Av. Ender DEDEAĞAÇ
Sözlü yargılama ilk derece mahkemelerinde
tarafların katılımının en son aşamasını oluşturmaktadır. Bu aşamaya gelinceye
kadar, hakim tarafından açıkça söylenmemiş olmasına rağmen, uyuşmazlığa
uygulanması gereken hukuk normu belirlenmiştir. Hakimler tarafından uyuşmazlığa
uygulanacak olan hukuk normunun bildirilmemesine ilişkin olarak, oluşturulan
sürpriz karar yasağına aykırı olan tutumuna rağmen hakimin hangi hukuk normunu
uygulayacağı özellikle avukatlar tarafından anlaşılmış olmalıdır. Çünkü, hakimin
taraflar arasında ki çekişmeli olan maddi vakıalardan, hangi maddi vakıalar
için delil toplanmasına olanak vermiş olması, delillerin toplanmasından sonra
taraflarca bunların tahkikat aşamasında değerlendirilmesini takiben, HMUK
döneminde HMUK 218 ve 219 maddelerinde çok açık bir şekilde hakime görev olarak
verilen kabule şayan delillerin belirlenmesi, kabul edilen ve ret edilen
deliller için gerekçelerinin belirtilmesi aşamaları tamamlandığı için,
uygulanacak olan norm anlaşılmıştır.
İşte tahkikattan sonra gelen sözlü yargılama
aşamasında, taraf, davanın bütününü değerlendirerek, hakimin kararının kendi
lehine olması için, davada ki hukuksal olguları dikkate alarak, bu hukuksal
olgunun kanıtlanması için gereken delilleri de inceleyerek, tüm bilgi birikimini
kullanmak zorundadır.

· · · · · · ·

Alıştırma Görevi:
Sözlü yargılama aşamasını ele alan yukarıdaki metni baştan sona, hiçbir değişiklik yapmadan tekrar ediniz.

Çalışma Malzemesi:
· · · · · · ·

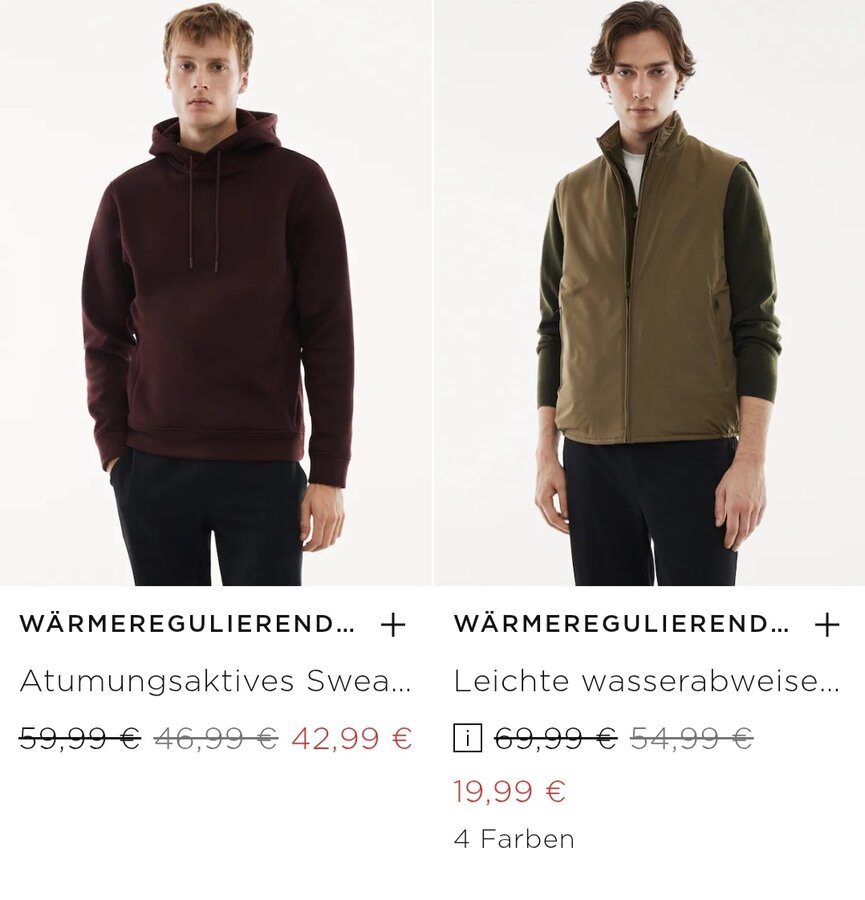This screenshot has width=865, height=900.
Task: Click the crossed-out 59,99 € original price
Action: (80, 738)
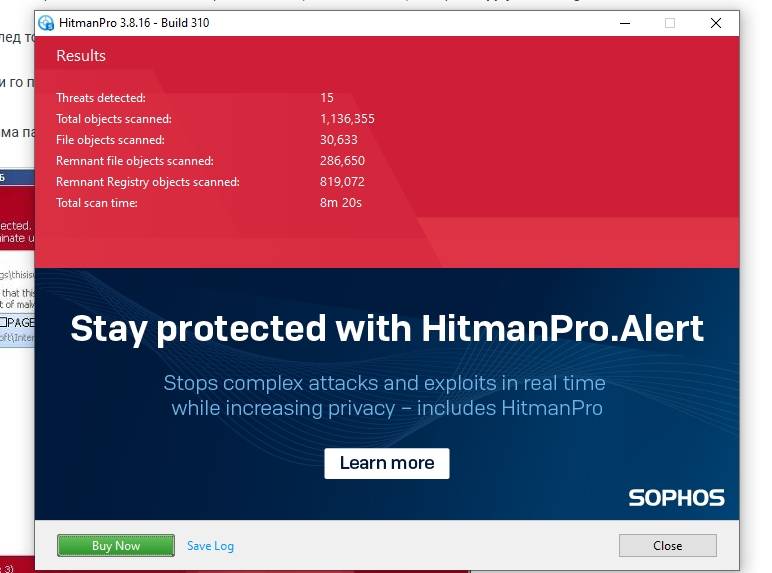Click the Stops complex attacks banner subtitle
This screenshot has width=772, height=573.
tap(386, 395)
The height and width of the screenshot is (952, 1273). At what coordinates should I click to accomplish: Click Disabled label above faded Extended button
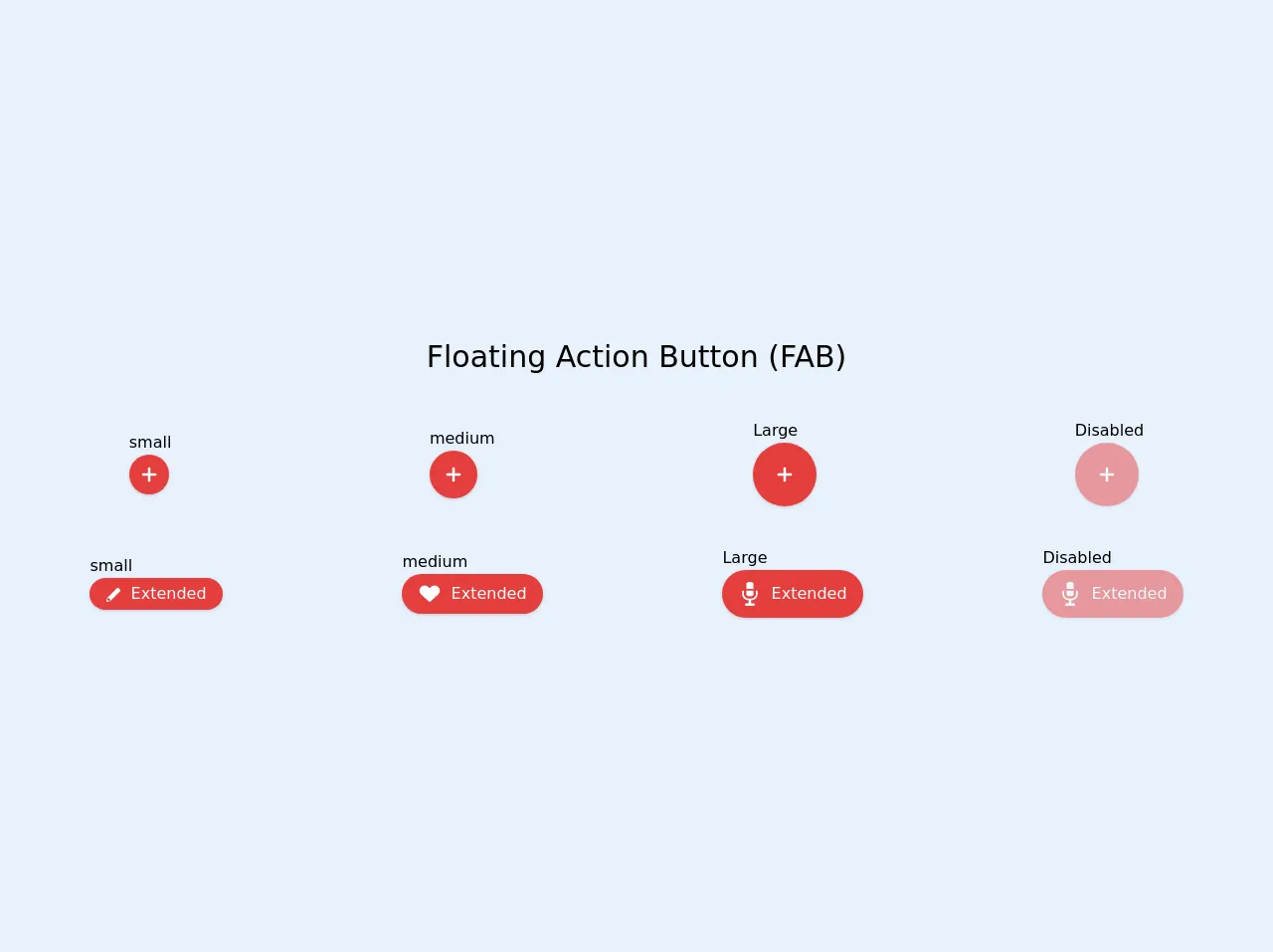(x=1077, y=558)
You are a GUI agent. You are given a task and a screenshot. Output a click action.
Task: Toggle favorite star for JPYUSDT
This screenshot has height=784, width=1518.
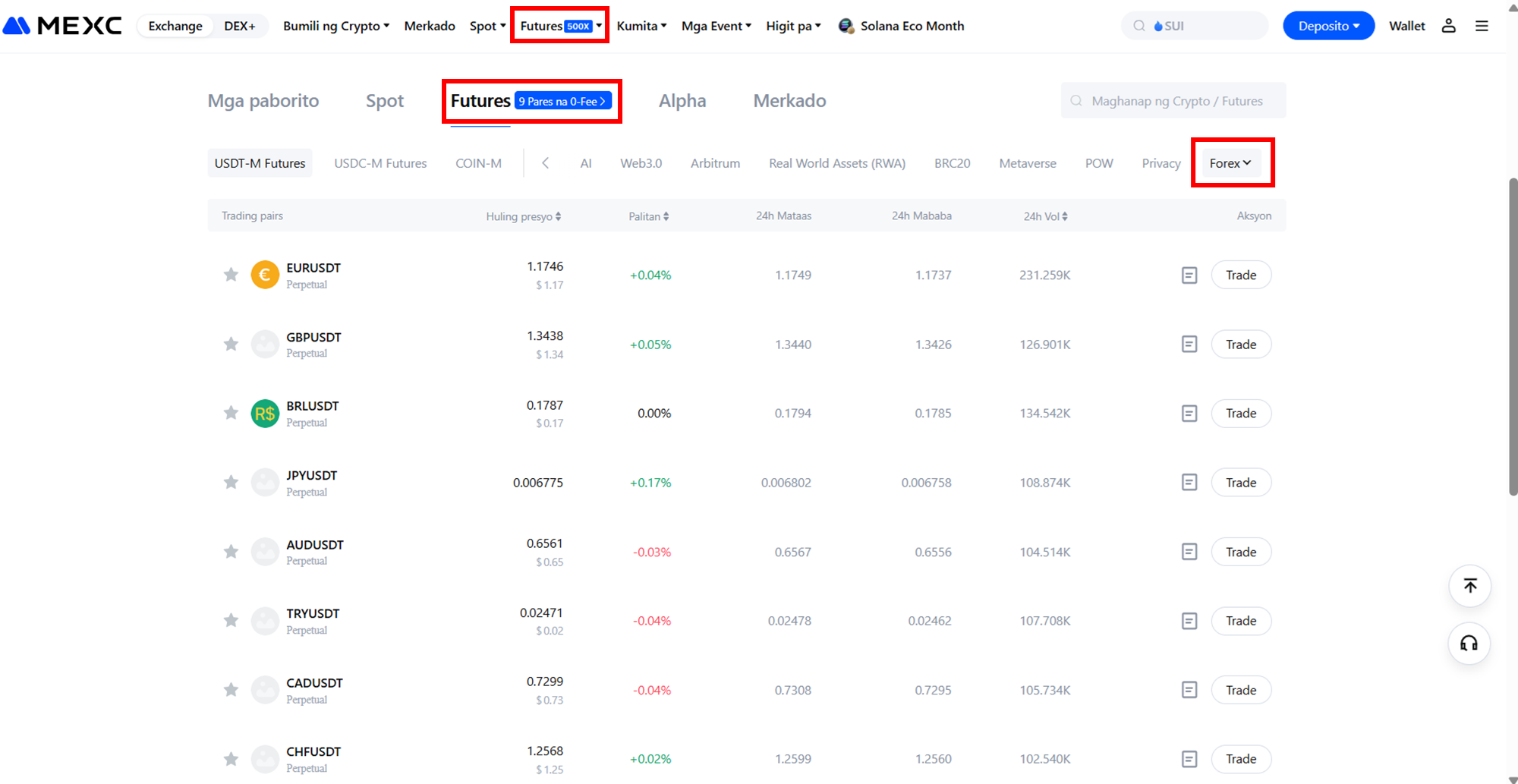pyautogui.click(x=231, y=483)
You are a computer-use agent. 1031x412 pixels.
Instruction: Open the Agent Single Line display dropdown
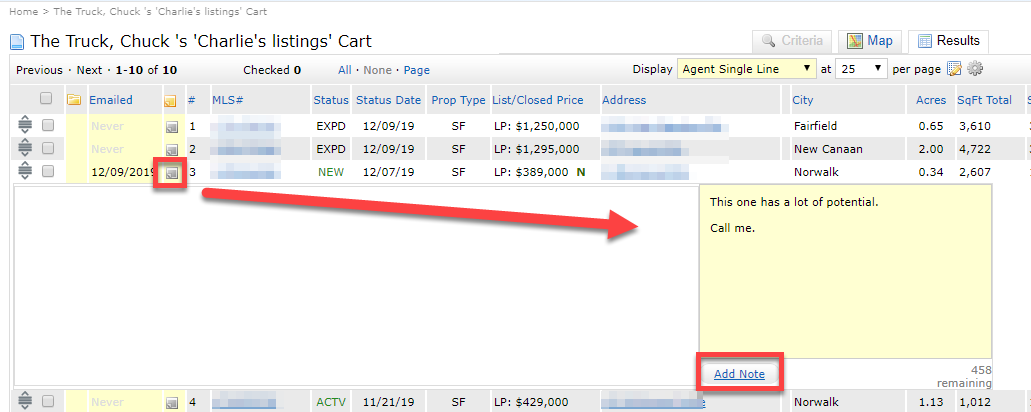click(x=747, y=69)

· · · · · · ·

Alıştırmanın Sonucu:
Av. Ender DEDEAĞAÇ
Sözlü yargılama ilk derece mahkemelerinde
tarafların katılımının en son aşamasını oluşturmaktadır. Bu aşamaya gelinceye
kadar, hakim tarafından açıkça söylenmemiş olmasına rağmen, uyuşmazlığa
uygulanması gereken hukuk normu belirlenmiştir. Hakimler tarafından uyuşmazlığa
uygulanacak olan hukuk normunun bildirilmemesine ilişkin olarak, oluşturulan
sürpriz karar yasağına aykırı olan tutumuna rağmen hakimin hangi hukuk normunu
uygulayacağı özellikle avukatlar tarafından anlaşılmış olmalıdır. Çünkü, hakimin
taraflar arasında ki çekişmeli olan maddi vakıalardan, hangi maddi vakıalar
için delil toplanmasına olanak vermiş olması, delillerin toplanmasından sonra
taraflarca bunların tahkikat aşamasında değerlendirilmesini takiben, HMUK
döneminde HMUK 218 ve 219 maddelerinde çok açık bir şekilde hakime görev olarak
verilen kabule şayan delillerin belirlenmesi, kabul edilen ve ret edilen
deliller için gerekçelerinin belirtilmesi aşamaları tamamlandığı için,
uygulanacak olan norm anlaşılmıştır.
İşte tahkikattan sonra gelen sözlü yargılama
aşamasında, taraf, davanın bütününü değerlendirerek, hakimin kararının kendi
lehine olması için, davada ki hukuksal olguları dikkate alarak, bu hukuksal
olgunun kanıtlanması için gereken delilleri de inceleyerek, tüm bilgi birikimini
kullanmak zorundadır.